Post Office fight

Senator Jeff Klein defended the Van Nest Post Office during the Postal Regulator Commission public hearing on Wednesday, September 23. Photo by Victor Chu

Senator Jeff Klein took a stand for the Van Nest community and the Bronx during the Postal Regulatory Commission public hearing,.

The public hearing held by the PRC on Wednesday, September 23 at Fordham University was designed to gain information on the process of consolidation by the United States Postal Service, currently reviewing the future of seven post offices.

According to Deputy Borough President Aurelia Greene the seven closures would amount to 17% of the post offices in the county and the action contradicts the borough’s 11% population increase between 1990 and 2000.

Despite the PRC intentions, the speakers took this opportunity to oppose specific closures, including the Van Nest Post Office.

In his testimony, Klein stated that according the last US Census, Community Board 11 had over 11,000 households with one or more persons over 65 years old, totaling approximately 17,200 seniors.

“As a resident of this area, as well as a State Senator, I can personally attest that many of these seniors walk around in their community taking care of their daily chores, which include a visit to the post office,” said Klein.

It was the concern of many at the hearing that the elderly who are dependent on these smaller post offices do not have the means or ability to learn the technology necessary to tackle the USPS online services, and would be burdened by having to travel to further postal offices.

“All that closing the Van Nest post office would accomplish is disenfranchise an already disenfranchised segment of the population and I can’t sit there idly and say nothing,” said Klein.

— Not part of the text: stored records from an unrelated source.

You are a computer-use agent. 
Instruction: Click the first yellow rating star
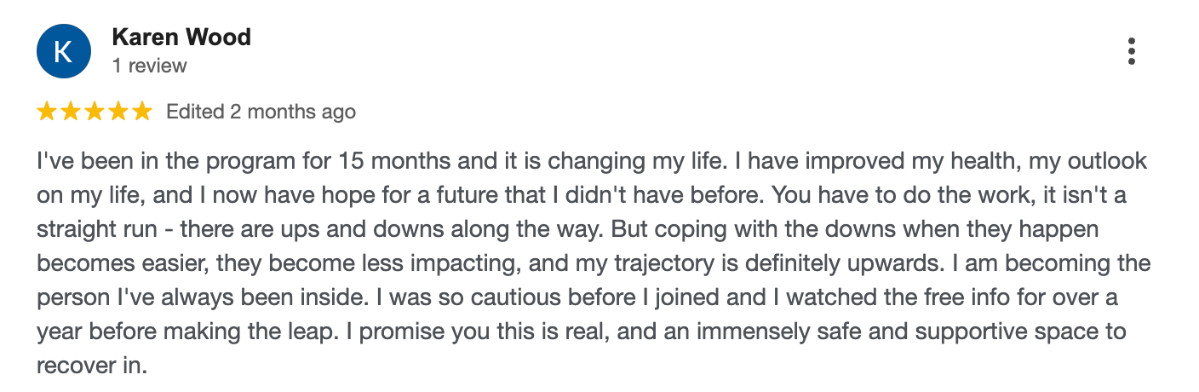tap(47, 112)
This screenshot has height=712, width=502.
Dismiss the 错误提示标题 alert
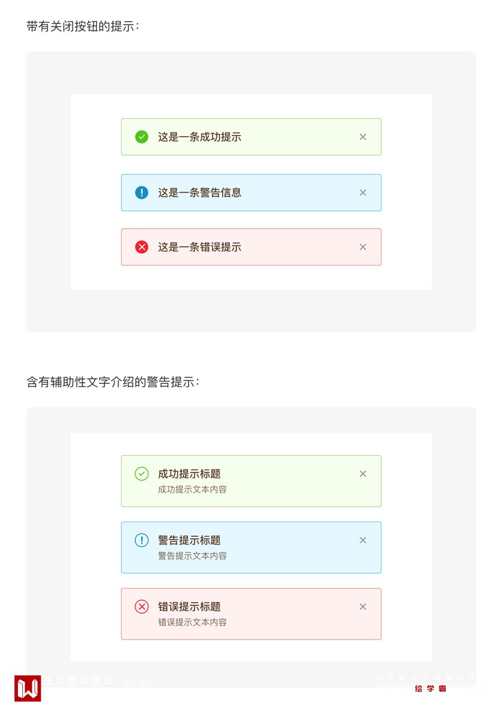(363, 607)
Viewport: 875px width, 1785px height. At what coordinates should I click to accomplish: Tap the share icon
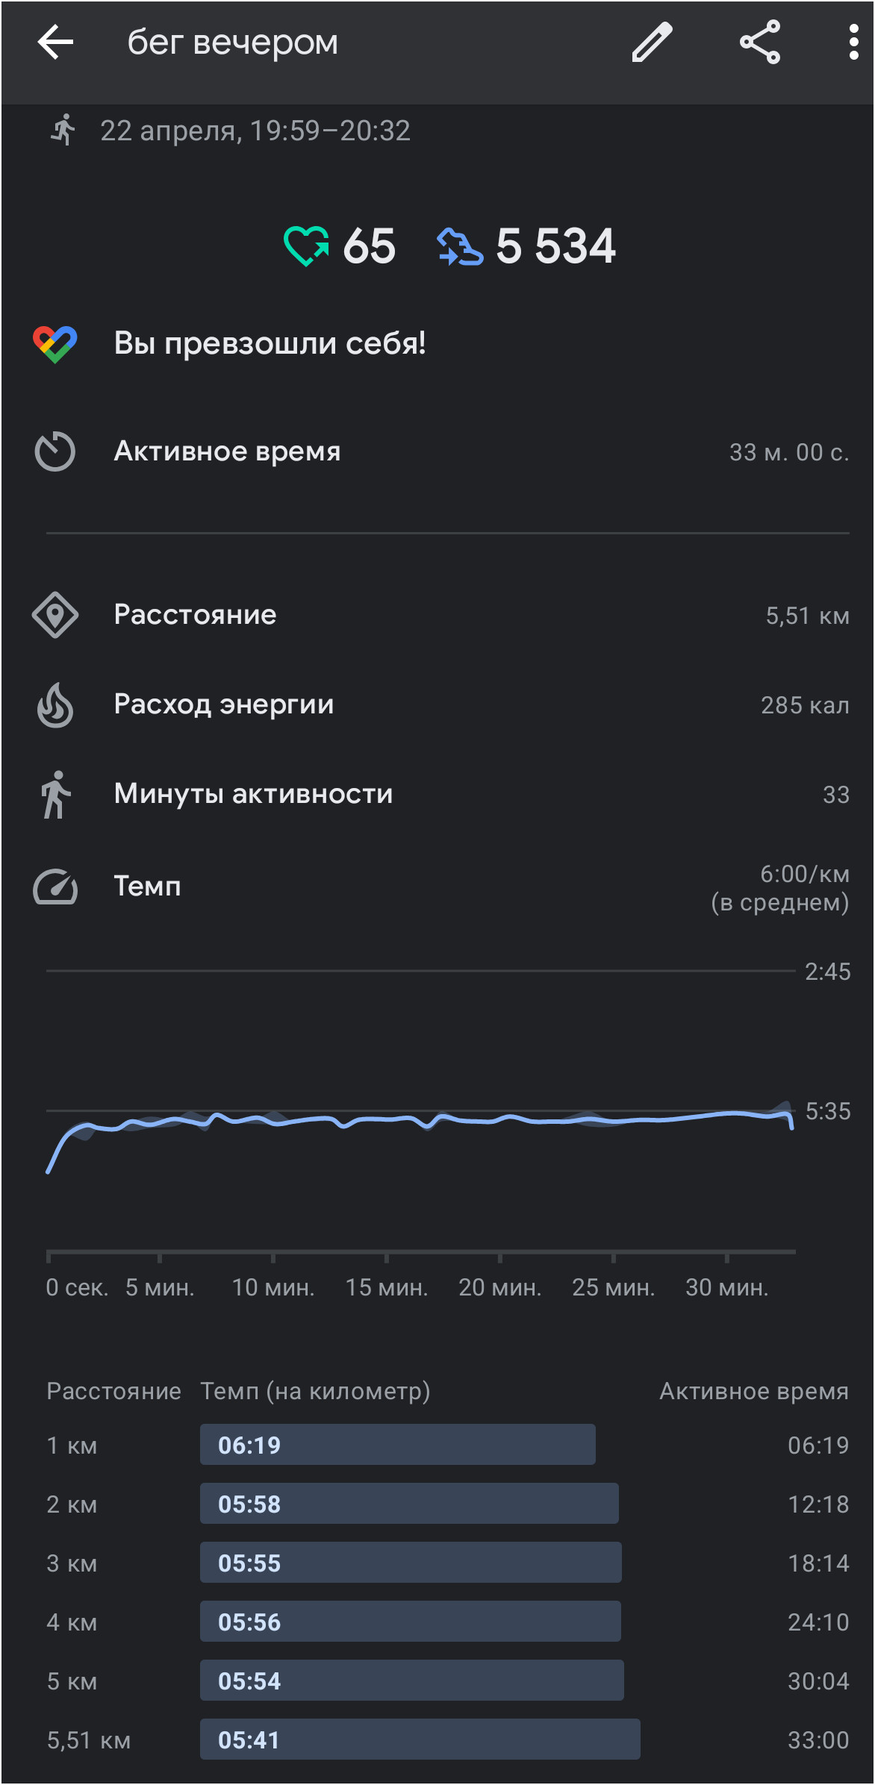pyautogui.click(x=760, y=42)
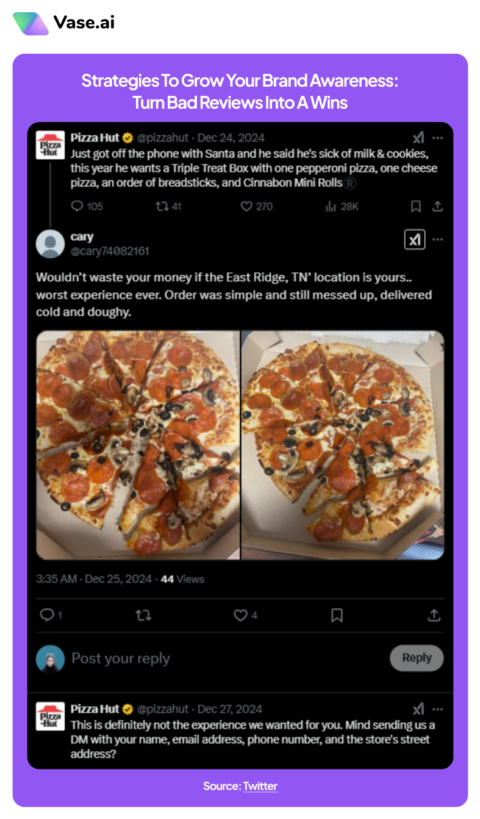Screen dimensions: 480x819
Task: Click the Grok icon beside cary's tweet
Action: 415,240
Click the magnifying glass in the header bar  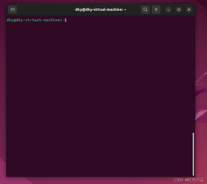tap(145, 10)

Additionally, Klein and CB11 members worry that losing this post office will threaten the ongoing efforts to revitalize lower Morris Park and Van Nest, including attempts to bring a banking institution into the neighborhood. Without a bank in this community, many seniors rely on the post office for money orders.

“I live in that area and it is already being underserved. To lose this post office wouldn’t be beneficial to the community,” said Joe Bombace, CB11 member and local resident present at the hearing. “The next nearest post office is over a mile away.”

PRC chair Ruth Goldway assured guests that no closures would occur before Friday, October 2 and urged the USPS to reveal the consolidation criteria.